Respect requires empathy — and avoiding assumptions

Now that we have more effective anti-obesity medications in our armamentarium, and we’ve heard so much about demand outstripping supply, it may be tempting to assume that any eligible patient with obesity will want to try them. Although many people with obesity are eager to obtain treatment and may proactively ask about anti-obesity medications, it’s important not to jump to conclusions when patients with obesity present for other health issues.
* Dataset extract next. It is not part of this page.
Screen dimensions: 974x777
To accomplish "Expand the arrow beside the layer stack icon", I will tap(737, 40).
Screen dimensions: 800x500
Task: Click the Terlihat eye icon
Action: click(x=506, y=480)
Before launching into a GLP-1 sales pitch, it’s best to ask patients for permission to discuss their weight — and to ask about their weight history before making any recommendations. It’s demoralizing for a patient who has just lost 60 pounds to see a new provider and immediately be asked, “Have you considered losing weight?”

As providers, we naturally want to encourage our patients to lose weight — obesity is associated with more than 200 other health conditions, and losing weight can improve many of them (including cardiovascular risk) — but we need to meet our patients where they are. Some will not be ready to take anti-obesity medications. Knowing that starting medication for a chronic disease is a long-term commitment, some individuals will prefer to try medically supervised lifestyle interventions first to see how much success they can achieve with diet, physical activity and other behavior modifications. Once those factors have been optimized, they may be ready to reassess their weight-related health goals.

Regardless of the plan of care chosen, it’s critical to keep the lines of communication open to enable honest, respectful discussions about the patient’s evolving risk factors, health goals and treatment options.

We’ve come a long way from the oversimplified “calories in, calories out” understanding of obesity, but we’re still dealing with a complex disease with many unknowns. We can’t let GLP-1s become the new shortcut, rushing to prescribe based solely on BMI. These revolutionary new medications are giving us an opportunity to reconnect with patients with obesity and demonstrate not only that we aren’t blaming them for their inability to lose weight, but that we see them as individuals who deserve the same consideration and quality of care as patients with any other chronic disease. Let’s seize this opportunity.